| DATA PROVIDED |
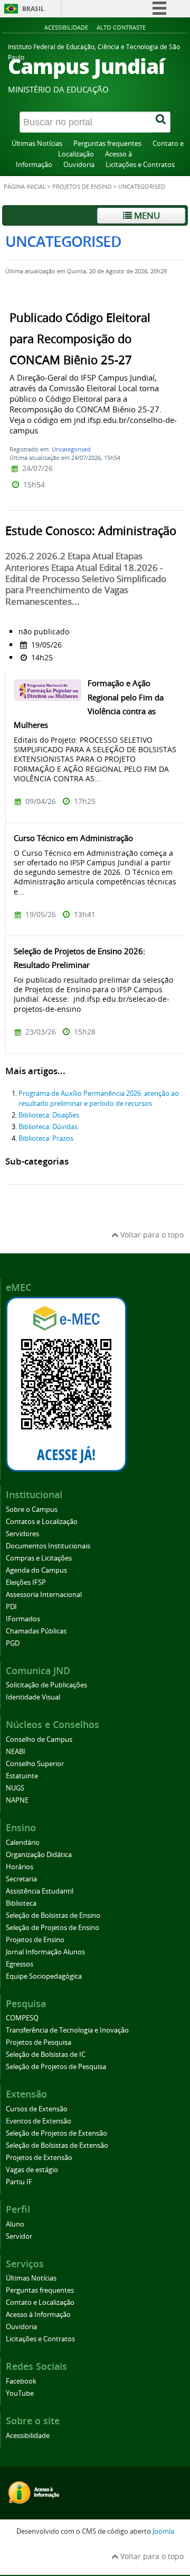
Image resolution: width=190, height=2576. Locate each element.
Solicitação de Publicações (46, 1685)
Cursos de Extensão (37, 2108)
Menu (146, 215)
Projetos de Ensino (82, 186)
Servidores (22, 1533)
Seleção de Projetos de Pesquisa (56, 2066)
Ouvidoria (78, 164)
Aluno (15, 2224)
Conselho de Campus (39, 1739)
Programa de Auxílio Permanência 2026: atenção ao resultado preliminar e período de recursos (98, 1098)
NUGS (15, 1788)
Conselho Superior (35, 1763)
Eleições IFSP (26, 1582)
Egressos (19, 1964)
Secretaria (21, 1879)
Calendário (23, 1842)
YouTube (20, 2393)
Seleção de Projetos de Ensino (52, 1927)
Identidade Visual (33, 1697)
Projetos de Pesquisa (38, 2042)
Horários (19, 1866)
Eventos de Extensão (38, 2121)
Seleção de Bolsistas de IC (46, 2054)
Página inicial (25, 186)
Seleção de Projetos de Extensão (56, 2133)
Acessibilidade (66, 27)
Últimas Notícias (37, 143)
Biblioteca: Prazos (45, 1138)
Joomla (163, 2531)
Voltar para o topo (151, 1235)
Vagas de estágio (32, 2169)
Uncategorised (71, 449)
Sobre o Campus (32, 1509)
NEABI (15, 1751)
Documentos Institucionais (48, 1545)
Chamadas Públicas (36, 1631)
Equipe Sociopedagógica (44, 1976)
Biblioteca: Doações (48, 1115)
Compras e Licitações (39, 1558)
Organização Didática (39, 1854)
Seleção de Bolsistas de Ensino (53, 1915)
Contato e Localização (40, 2302)
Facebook (21, 2381)
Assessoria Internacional (44, 1594)
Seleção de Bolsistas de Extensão (57, 2145)
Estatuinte (22, 1775)
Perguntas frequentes (107, 143)
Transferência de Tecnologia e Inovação (67, 2030)
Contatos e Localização (42, 1521)
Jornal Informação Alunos (45, 1951)
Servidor (19, 2236)
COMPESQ (22, 2018)
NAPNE (17, 1800)
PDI (11, 1606)
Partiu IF (19, 2181)
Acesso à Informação (38, 2314)
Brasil (33, 8)
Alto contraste (121, 27)
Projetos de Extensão (39, 2157)
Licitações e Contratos (140, 164)
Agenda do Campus (36, 1570)
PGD (13, 1643)
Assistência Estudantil (39, 1891)
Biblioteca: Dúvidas (48, 1126)
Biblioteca (21, 1903)
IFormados (23, 1618)
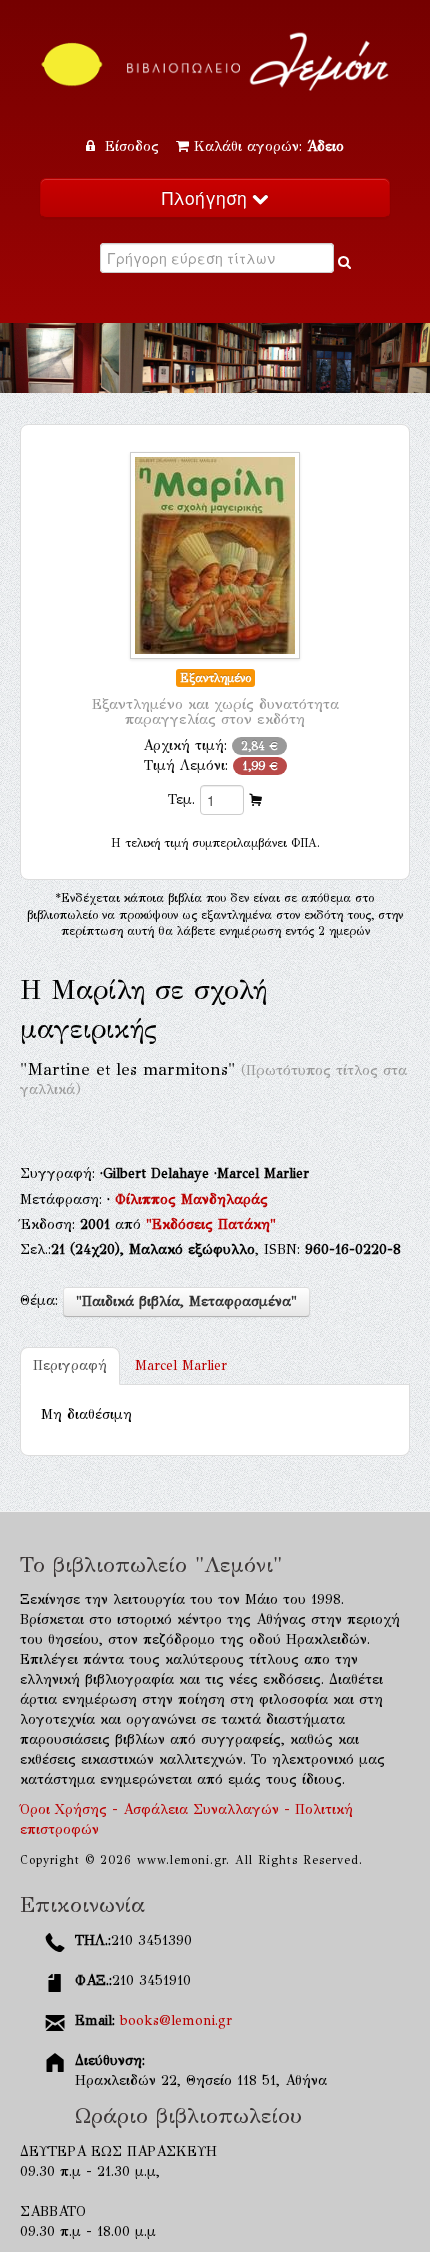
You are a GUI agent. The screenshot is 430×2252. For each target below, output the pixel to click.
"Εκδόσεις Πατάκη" (211, 1224)
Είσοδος (132, 146)
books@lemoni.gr (176, 2020)
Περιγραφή (70, 1365)
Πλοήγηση (207, 197)
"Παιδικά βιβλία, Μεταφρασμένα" (186, 1301)
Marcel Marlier (181, 1365)
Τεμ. (181, 799)
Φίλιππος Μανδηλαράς (191, 1199)
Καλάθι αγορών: (269, 146)
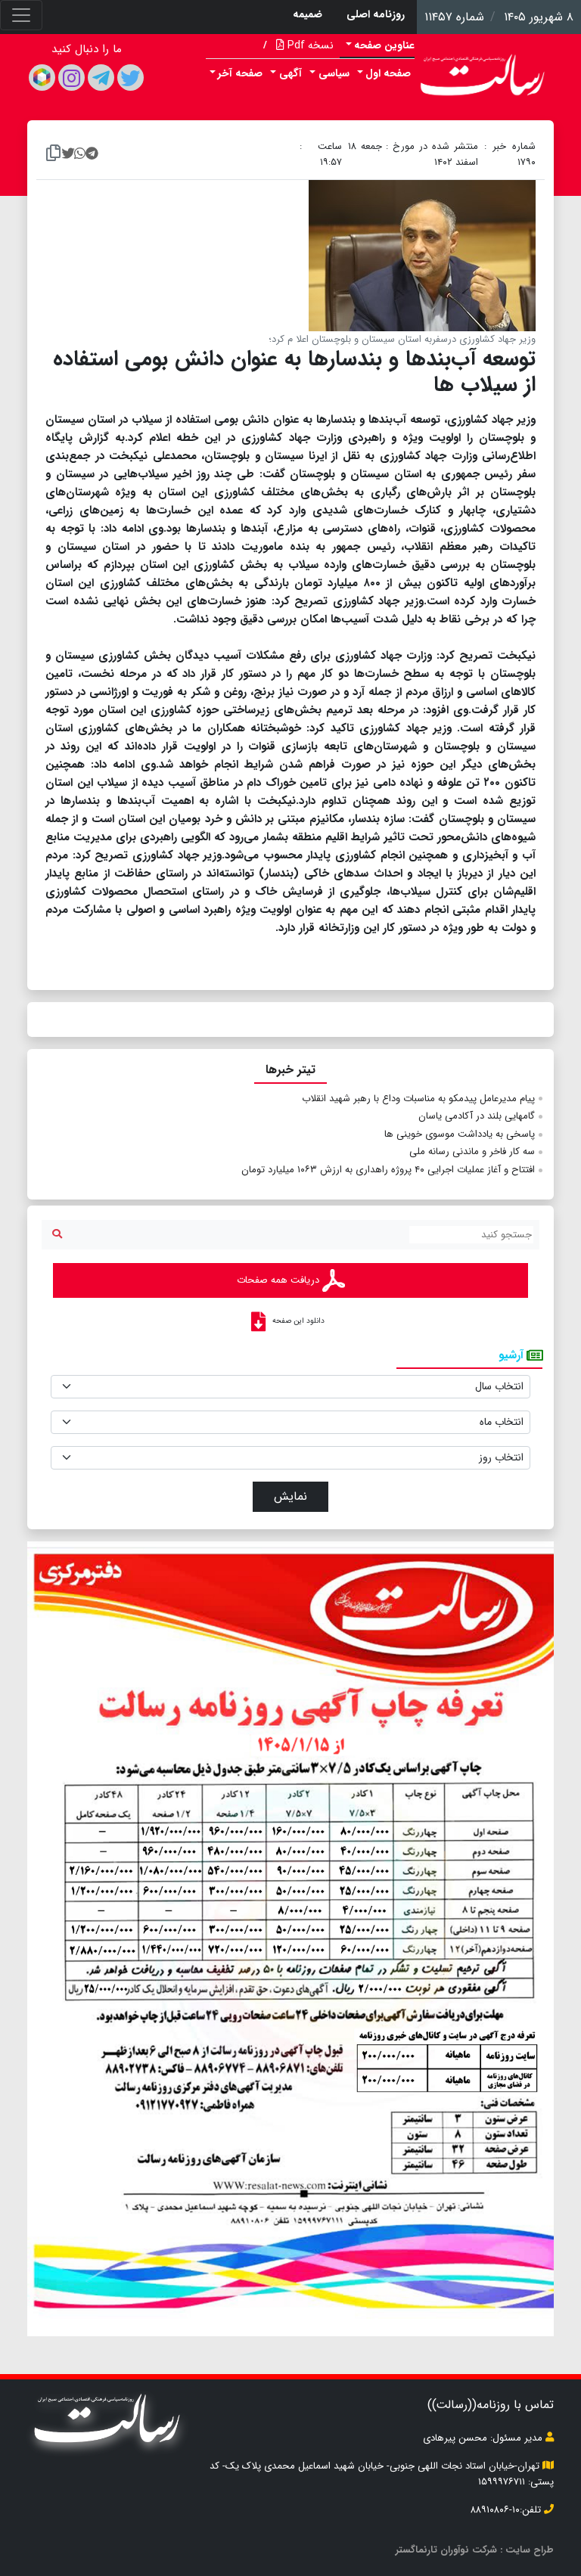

| WHAT NEEDS TO BE DONE |
Scan the lines above for "Egressos (19, 1964)" and for "Transferência de Tecnologia". Repeat exactly the line holding each of them and every line in between.

| EXERCISE RESPONSE |
Egressos (19, 1964)
Secretaria (21, 1879)
Calendário (23, 1842)
YouTube (20, 2393)
Seleção de Projetos de Ensino (52, 1927)
Identidade Visual (33, 1697)
Projetos de Pesquisa (38, 2042)
Horários (19, 1866)
Eventos de Extensão (38, 2121)
Seleção de Bolsistas de IC (46, 2054)
Página inicial (25, 186)
Seleção de Projetos de Extensão (56, 2133)
Acessibilidade (66, 27)
Últimas Notícias (37, 143)
Biblioteca: Prazos (45, 1138)
Joomla (163, 2531)
Voltar para o topo (151, 1235)
Vagas de estágio (32, 2169)
Uncategorised (71, 449)
Sobre o Campus (32, 1509)
NEABI (15, 1751)
Documentos Institucionais (48, 1545)
Chamadas Públicas (36, 1631)
Equipe Sociopedagógica (44, 1976)
Biblioteca: Doações (48, 1115)
Compras e Licitações (39, 1558)
Organização Didática (39, 1854)
Seleção de Bolsistas de Ensino (53, 1915)
Contato e Localização (40, 2302)
Facebook (21, 2381)
Assessoria Internacional (44, 1594)
Seleção de Bolsistas de Extensão (57, 2145)
Estatuinte (22, 1775)
Perguntas frequentes (107, 143)
Transferência de Tecnologia e Inovação (67, 2030)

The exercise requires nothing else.